Um nigeriano que ganhou meio milhão de euros numa raspadinha em Itália precisou de mais de seis meses para finalmente receber o dinheiro. Tudo porque o facto de se encontrar numa situação ilegal no país envolveu-o numa teia burocrática, que o impediu de recolher logo o prémio.
Raspadinha também é muito popular em PortugalSérgio Lemos/Cofina Media
Imagbe Ehizomwengie, de 36 anos, contou ao The Guardian que chegou a Itália em 2016 depois de atravessar o Mediterrâneo, proveniente da Líbia, onde esteve em cativeiro durante dois anos, tendo sido libertado após pagar um resgate.
Quando chegou a Itália fez um pedido de "proteção especial" - que concedia residência a requerentes de asilo que corriam risco de vida se fossem deportados - que lhe foi negado. Sem conseguir trabalhar, passou a viver na rua, sobrevivia como vendedor ambulante de lenços e a pedir esmola em frente a um supermercado em Turim.
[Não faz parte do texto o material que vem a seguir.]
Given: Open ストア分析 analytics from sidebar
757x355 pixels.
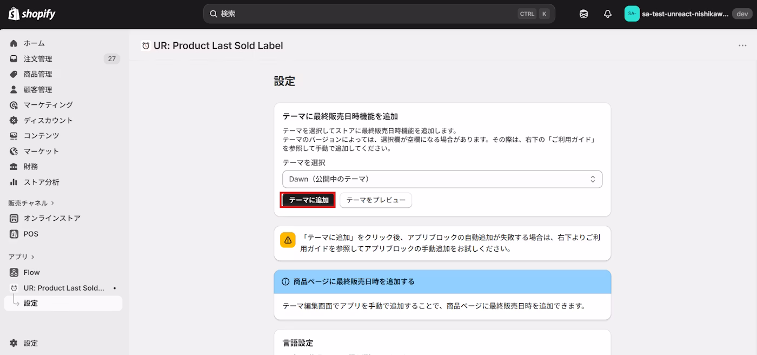Looking at the screenshot, I should point(13,182).
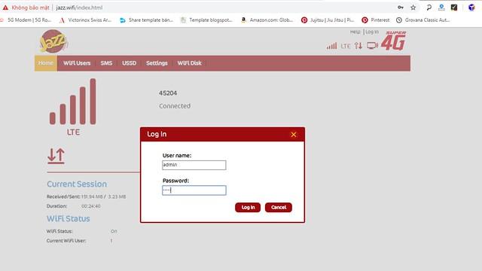Click the Log In button in dialog

point(248,208)
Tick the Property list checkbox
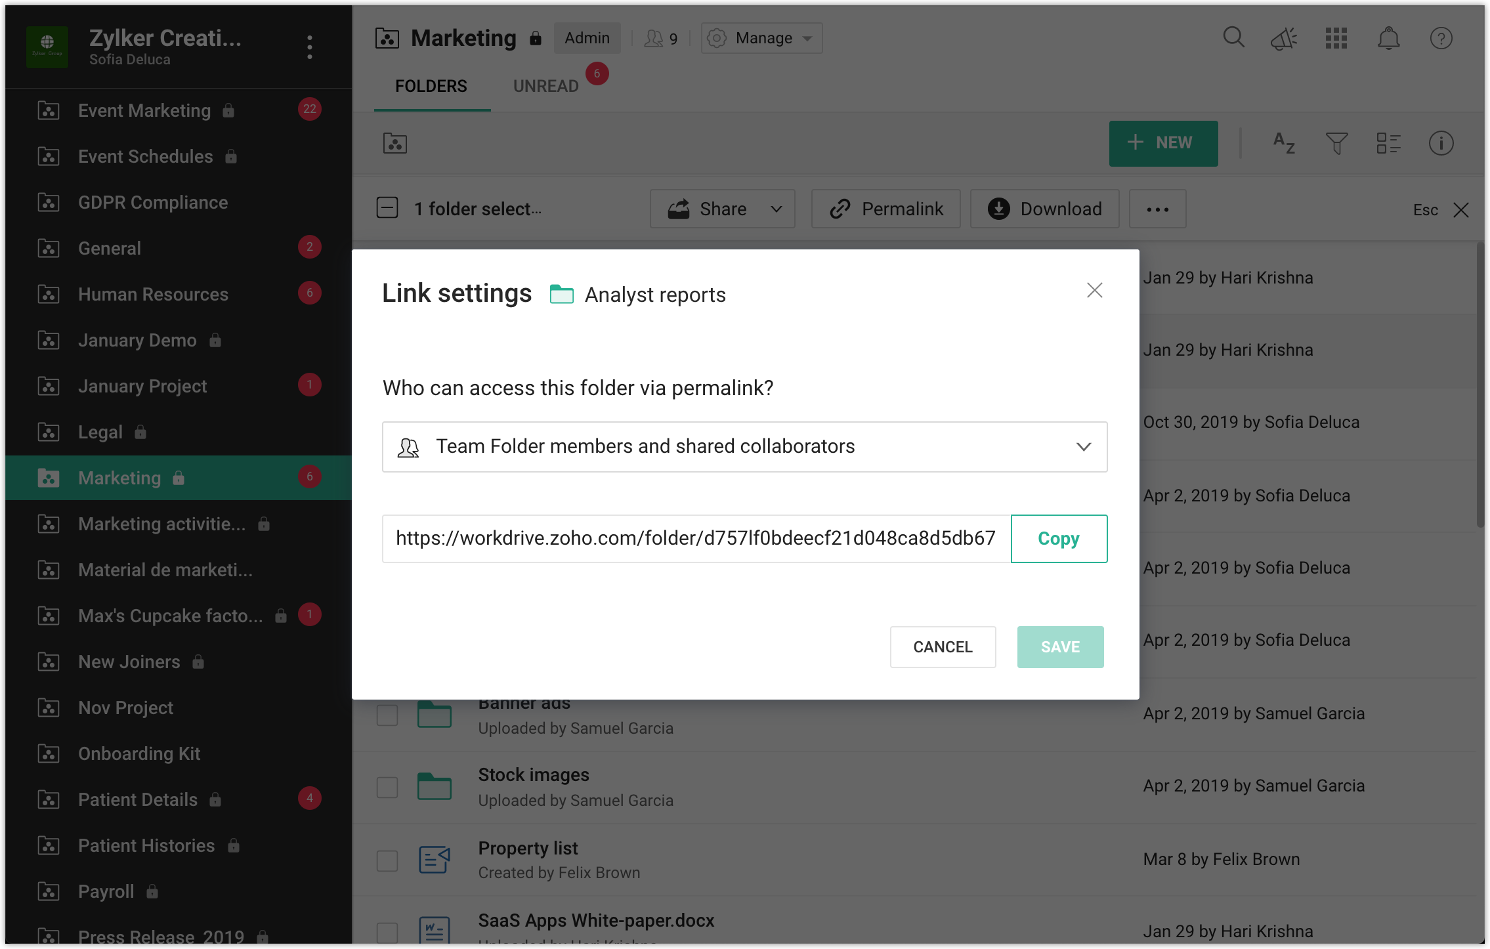 click(x=387, y=860)
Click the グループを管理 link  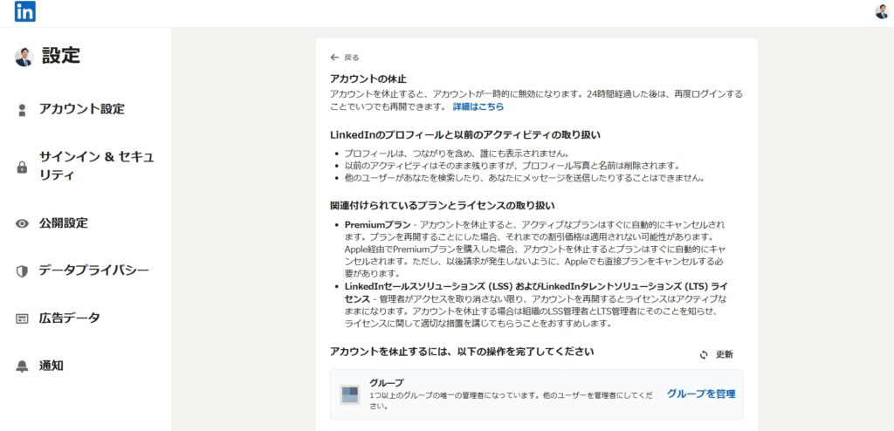pyautogui.click(x=700, y=394)
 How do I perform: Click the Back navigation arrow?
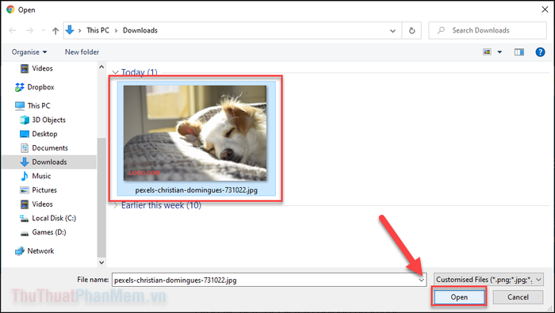click(x=13, y=31)
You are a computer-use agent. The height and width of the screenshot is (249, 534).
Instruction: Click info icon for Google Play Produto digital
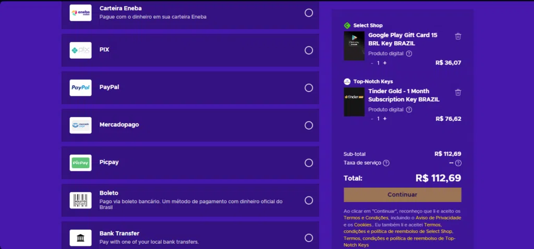pyautogui.click(x=409, y=54)
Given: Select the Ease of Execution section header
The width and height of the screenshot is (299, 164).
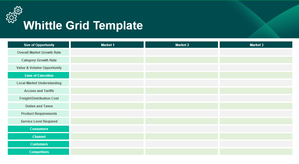Looking at the screenshot, I should click(39, 75).
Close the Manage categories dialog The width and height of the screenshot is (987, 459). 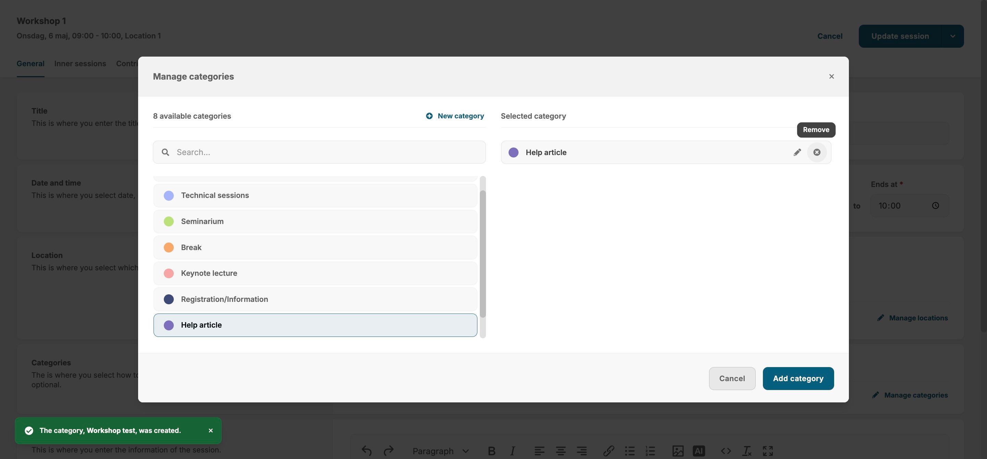point(831,76)
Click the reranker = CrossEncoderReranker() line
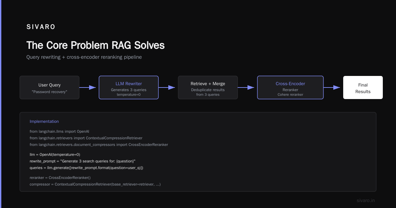The width and height of the screenshot is (396, 208). 60,178
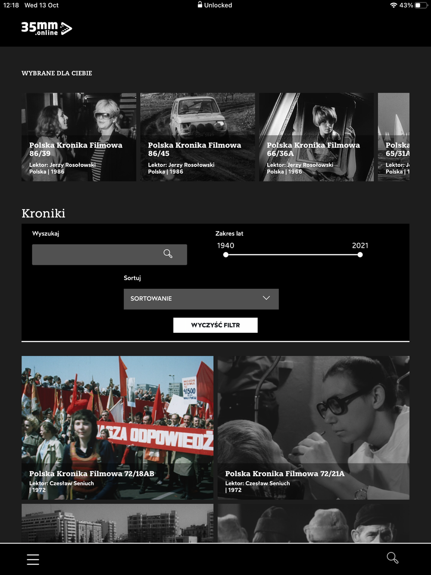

Esporadicamente comprava uma raspadinha, a ver se a sua sorte mudava. Até que em outubro do ano passado, depois de gastar 5 euros, mudou mesmo.
“Quando vivia na Nigéria, rezava por oportunidades, mas elas nunca chegavam. Mas também é preciso correr riscos na vida e eu continuei a acreditar que um dia poderia ter sorte, até tornar-me milionário", contou. "Parei de comprar raspadinhas durante anos, mas no dia em que ganhei... acredito sinceramente que Deus estava a proteger-me."
Só que a alegria rapidamente deu lugar à desilusão. Sem autorização de residência, Ehizomwengie não podia abrir uma conta bancária para receber o dinheiro. E sem o dinheiro não conseguia demonstrar a independência financeira necessária para pedir a autorização de residência.
Confiou o dinheiro a um amigo nigeriano, que transferiu metade a um primo, que por sua vez comprou uma loja que vende produtos alimentares africanos. Depois de demonstrar que Ehizomwengie trabalhava na loja, um advogado avançou com o pedido de residência, que esta semana foi finalmente deferiu.
"Tenho rezado por este momento desde que cheguei a Itália. É um enorme alívio. Pode parecer inacreditável, mas receber a autorização de residência significa mais para mim do que ganhar o dinheiro. Quero trabalhar e contribuir para a sociedade", garantiu o nigeriano.
O advogado, por sua vez, asseurou que Imagbe não obteve a autorização de residência por ganhar o dinheiro da raspadinha, mas sim porque "provou ser um bom candidato".